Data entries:
────────

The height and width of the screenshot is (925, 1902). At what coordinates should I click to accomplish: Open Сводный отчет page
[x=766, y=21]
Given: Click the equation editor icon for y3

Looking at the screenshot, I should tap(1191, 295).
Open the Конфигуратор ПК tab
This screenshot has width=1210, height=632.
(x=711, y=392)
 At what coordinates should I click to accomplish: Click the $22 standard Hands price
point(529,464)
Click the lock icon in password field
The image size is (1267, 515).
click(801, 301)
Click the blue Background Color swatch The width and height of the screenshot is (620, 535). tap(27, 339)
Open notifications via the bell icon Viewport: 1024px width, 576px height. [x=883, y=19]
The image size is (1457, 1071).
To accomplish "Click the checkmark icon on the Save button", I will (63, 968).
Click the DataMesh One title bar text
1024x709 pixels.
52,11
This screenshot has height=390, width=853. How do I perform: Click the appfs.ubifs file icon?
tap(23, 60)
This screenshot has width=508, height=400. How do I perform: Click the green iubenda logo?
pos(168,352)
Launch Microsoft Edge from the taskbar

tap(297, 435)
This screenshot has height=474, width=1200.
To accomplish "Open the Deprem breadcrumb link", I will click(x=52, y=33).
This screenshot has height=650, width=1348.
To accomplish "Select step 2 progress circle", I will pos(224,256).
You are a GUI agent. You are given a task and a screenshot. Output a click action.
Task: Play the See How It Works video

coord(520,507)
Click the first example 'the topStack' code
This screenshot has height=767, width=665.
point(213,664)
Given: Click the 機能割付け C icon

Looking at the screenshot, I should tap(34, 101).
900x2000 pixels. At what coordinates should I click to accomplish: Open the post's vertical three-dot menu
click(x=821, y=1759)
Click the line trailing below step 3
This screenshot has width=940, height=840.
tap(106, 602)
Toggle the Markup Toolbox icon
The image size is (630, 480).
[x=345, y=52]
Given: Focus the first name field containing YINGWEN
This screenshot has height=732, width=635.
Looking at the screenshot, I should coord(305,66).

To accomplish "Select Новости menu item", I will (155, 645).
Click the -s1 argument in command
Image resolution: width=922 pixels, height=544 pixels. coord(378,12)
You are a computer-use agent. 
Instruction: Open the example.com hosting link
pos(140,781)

────────

▶ **Required action**
The span to give again runs from the line with "This screenshot has height=732, width=635." through the last line of the records above; reproduce it exactly and nothing more.

▶ **Answer box**
This screenshot has height=732, width=635.
Looking at the screenshot, I should coord(305,66).

To accomplish "Select Новости menu item", I will (155, 645).
Click the -s1 argument in command
Image resolution: width=922 pixels, height=544 pixels. coord(378,12)
You are a computer-use agent. 
Instruction: Open the example.com hosting link
pos(140,781)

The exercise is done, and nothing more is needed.